On 1 July 2000, with the acquisition of the shipping company by Stena Line, after approximately 14 years of uninterrupted service in the Øresund, the ferry was laid up in Middelfart and put up for sale. About a year later, on 6 July 2001, it was sold to SC RoPax I Ltd, a company belonging to the British Sea Containers group, to which it was delivered on 1 January 2002, at the Remontowa shipyard in Gdańsk, where, after the effective change of ownership, it underwent major renovation work by the new owners, who transformed the unit into a passenger ferry. Once the restyling was completed, in September the ferry, renamed Sky Wind, was chartered to the Swedish Seawind Line, for which it entered service on 10 October on the routes between Turku, Långnäs and Stockholm, replacing Borden. On 7 April 2005 it was then sold outright to Sky Wind.

On 23 May 2007, following the termination of the shipping company's services, the ferry was sold to Unity Line, but continued to operate for the former owner until 19 August, when it was handed over to the Polish company. Renamed Wolin on the 22nd, the ferry sailed two days later from Stockholm to Trelleborg, where it arrived on 25 August. Subsequently, it was transferred back to the Remontova shipyards in Gdańsk, where it underwent major refitting, in preparation for its new deployment between Swinoujscie and Trelleborg, where it began operating on 8 October, after its technical layover.

On 31 January 2025, after about 15 years of service in the Baltic Sea, in view of the entry into service of the new Jantar Unity, the ferry performed its crossing between Sweden and Poland, at the end of which it was laid up in Swinoujscie and put up for sale. In March it was then announced that it would be sold to A-Ships Management, from which, once renamed Golden Carrier on 18 March, it was transferred on 1 April to the Perama shipyards, where it arrived to undergo some renovation works and adaptation to the new service in the Mediterranean, after having set sail on 20 April from Poland.

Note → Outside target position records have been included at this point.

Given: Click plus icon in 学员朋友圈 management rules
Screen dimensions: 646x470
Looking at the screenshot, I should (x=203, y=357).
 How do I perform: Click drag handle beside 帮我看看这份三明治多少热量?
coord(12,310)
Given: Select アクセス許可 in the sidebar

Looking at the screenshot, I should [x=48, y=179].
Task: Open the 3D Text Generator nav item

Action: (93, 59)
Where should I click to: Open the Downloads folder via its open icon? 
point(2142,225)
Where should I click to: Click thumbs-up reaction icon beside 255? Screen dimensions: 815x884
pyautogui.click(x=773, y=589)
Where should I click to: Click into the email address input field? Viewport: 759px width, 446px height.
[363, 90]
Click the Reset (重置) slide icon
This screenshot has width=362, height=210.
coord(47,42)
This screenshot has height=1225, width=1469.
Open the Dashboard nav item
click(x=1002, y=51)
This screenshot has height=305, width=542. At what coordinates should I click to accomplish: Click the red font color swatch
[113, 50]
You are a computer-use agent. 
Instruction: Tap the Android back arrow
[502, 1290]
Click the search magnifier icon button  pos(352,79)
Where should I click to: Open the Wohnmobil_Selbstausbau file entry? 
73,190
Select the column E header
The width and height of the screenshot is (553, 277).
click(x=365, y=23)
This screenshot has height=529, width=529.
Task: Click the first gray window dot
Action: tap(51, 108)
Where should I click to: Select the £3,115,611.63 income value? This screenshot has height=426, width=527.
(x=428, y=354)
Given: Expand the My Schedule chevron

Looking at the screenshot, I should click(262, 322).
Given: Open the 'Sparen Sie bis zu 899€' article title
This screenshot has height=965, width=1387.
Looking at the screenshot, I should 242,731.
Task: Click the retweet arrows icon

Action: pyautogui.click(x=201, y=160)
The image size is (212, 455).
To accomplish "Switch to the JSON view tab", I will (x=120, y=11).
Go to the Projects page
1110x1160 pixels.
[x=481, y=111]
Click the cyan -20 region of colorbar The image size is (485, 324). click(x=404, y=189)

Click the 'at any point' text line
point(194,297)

However, the ferry, which at the end of the works should have taken up service on the connections between Brindisi, Corfu and Igoumenitsa and on those between the Apulian port and Valona, was chartered to Grandi Navi Veloci on 22 November, setting sail the same day from Attica to Palermo, with a view to its use on the connections between the Sicilian port and Naples, to cover the increase in traffic, especially freight, following the suppression of the route by Moby Lines. On 25 November it then officially began to carry out this service. On 10 March 2026, after a few months of freight service between Campania and Sicily, the ferry set sail from Palermo to Barcelona, which it began to connect to Palma de Mallorca the following day, replacing its fleet mate GNV Sealand, out of service due to a fire. On 7 April, with the return to service of the Golden Bridge, the ferry finally resumed service on the connections between Naples and Palermo, operating from 25 April also on those between Civitavecchia and Termini Imerese, being replaced on the previous route by the GNV Blu. On 31 May, with the return to service of the GNV Sealand, the ferry performed its last crossing for GNV and set sail from Naples for the Perama shipyards, where it was laid up on 2 June.

On July 9, 2026, one month after returning to Attica, the ferry was again chartered, this time for twenty-five thousand dollars per day, for a total of six months, to the Government of Trinidad and Tobago, sailing to Port of Spain, which on July 26 began connecting to Scarborough, between the islands of Trinidad and Tobago, under the banner of NIDCo, replacing the Blue Wave Harmony.